(Screenshot grounding data)
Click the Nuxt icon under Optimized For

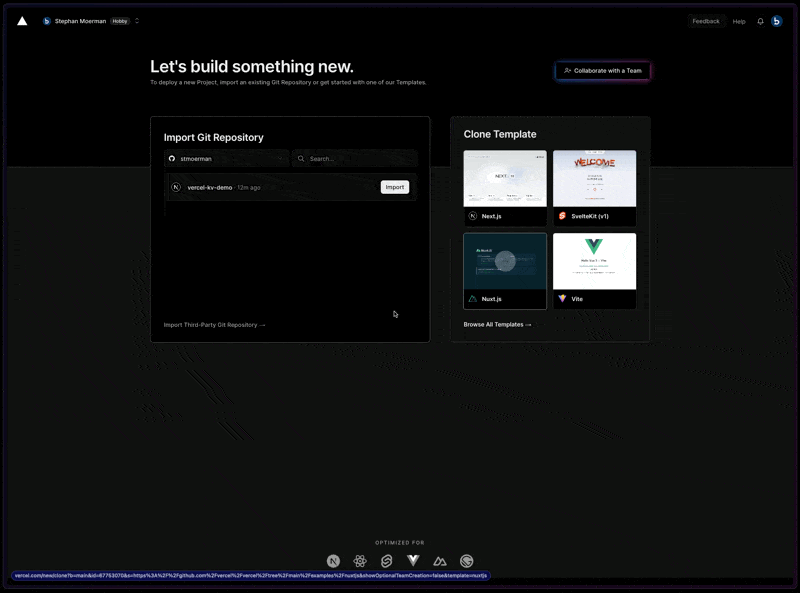coord(440,561)
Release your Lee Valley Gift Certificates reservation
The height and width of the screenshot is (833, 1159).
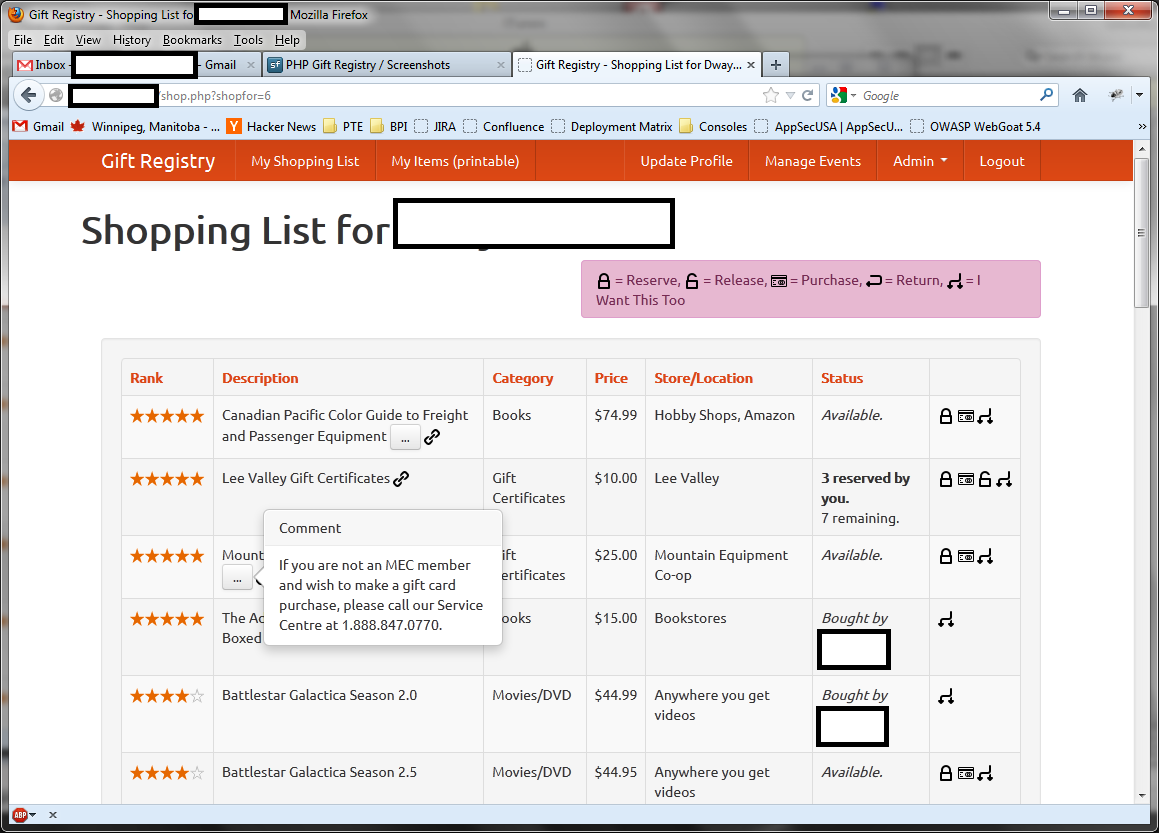986,479
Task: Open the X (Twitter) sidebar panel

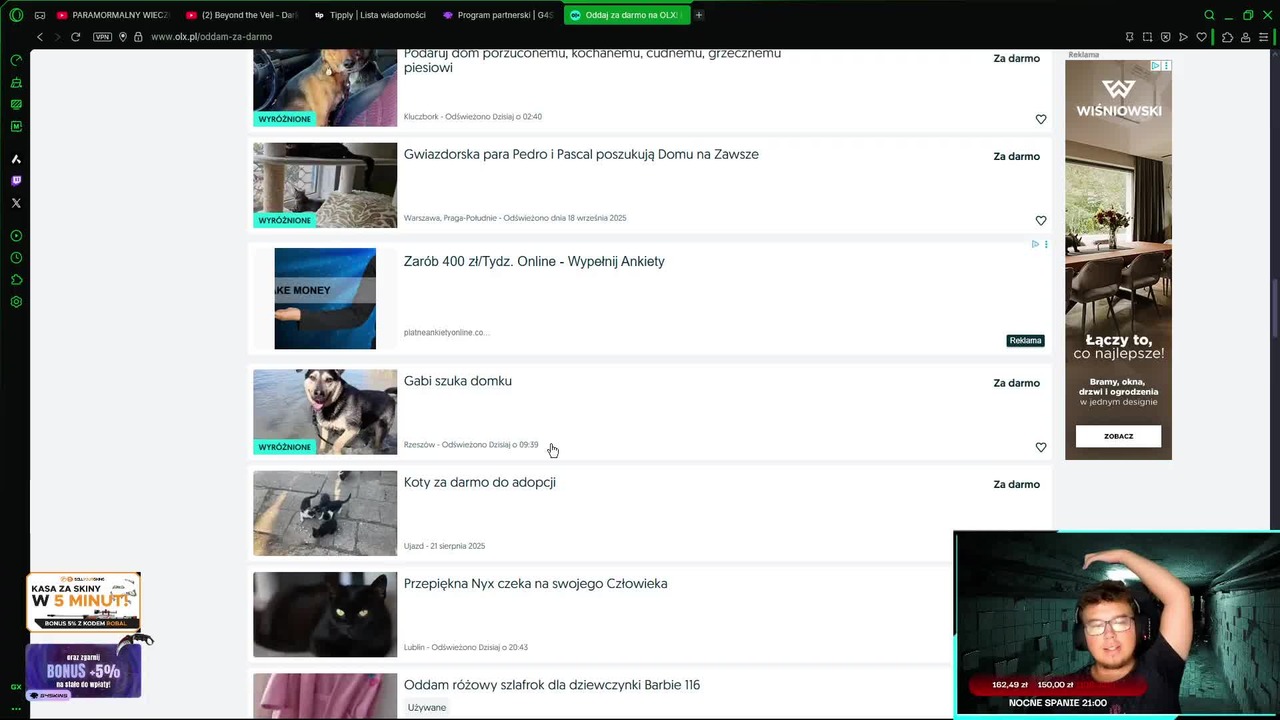Action: click(x=16, y=203)
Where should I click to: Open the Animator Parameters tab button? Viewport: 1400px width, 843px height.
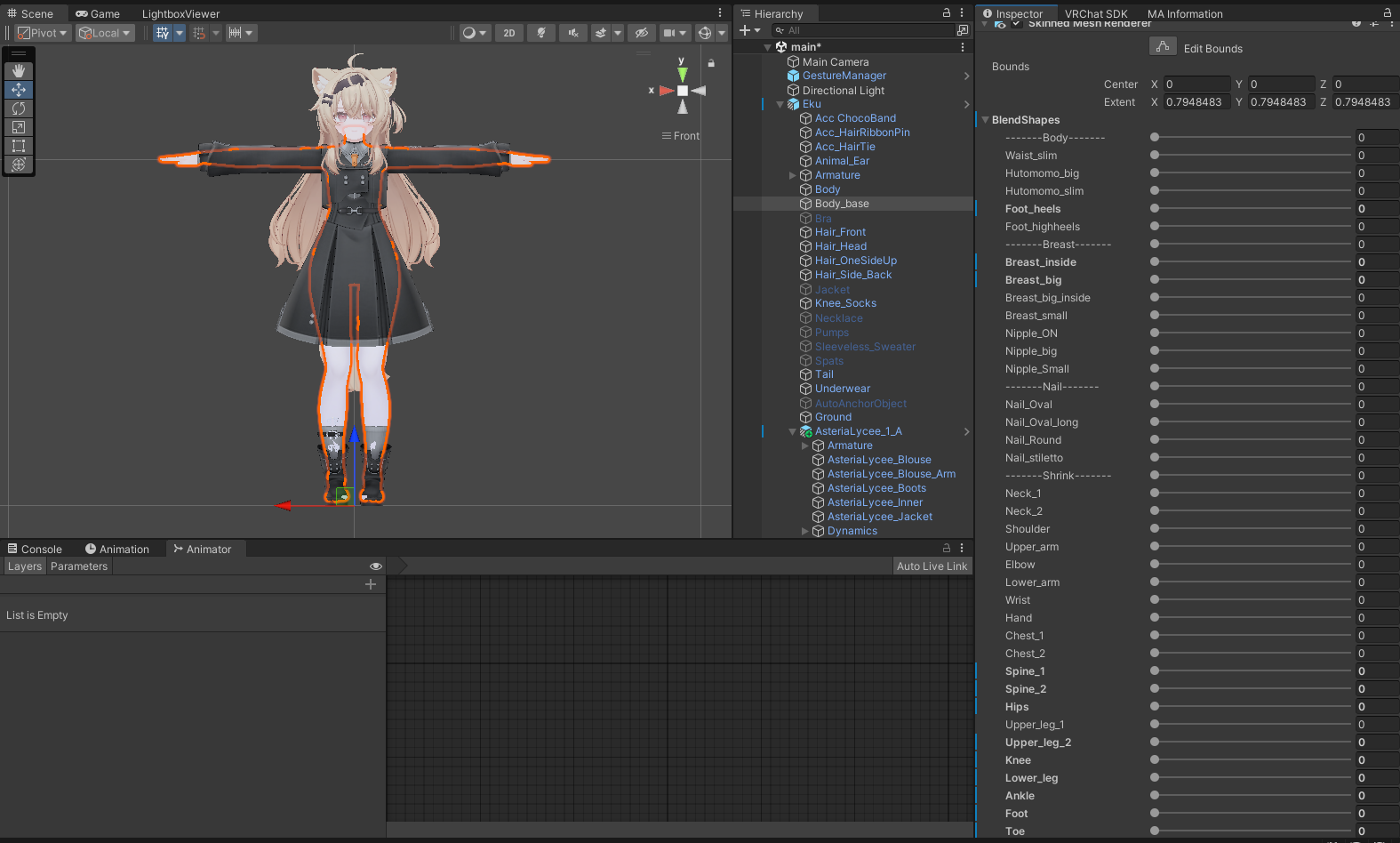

Task objective ->
Every entry must be written out exactly, with all pictures left out.

Exercise response ->
Click the Nuxt icon under Optimized For

coord(440,561)
Release your Lee Valley Gift Certificates reservation
The height and width of the screenshot is (833, 1159).
986,479
Task: Open the X (Twitter) sidebar panel

Action: click(x=16, y=203)
Where should I click to: Open the Animator Parameters tab button? Viewport: 1400px width, 843px height.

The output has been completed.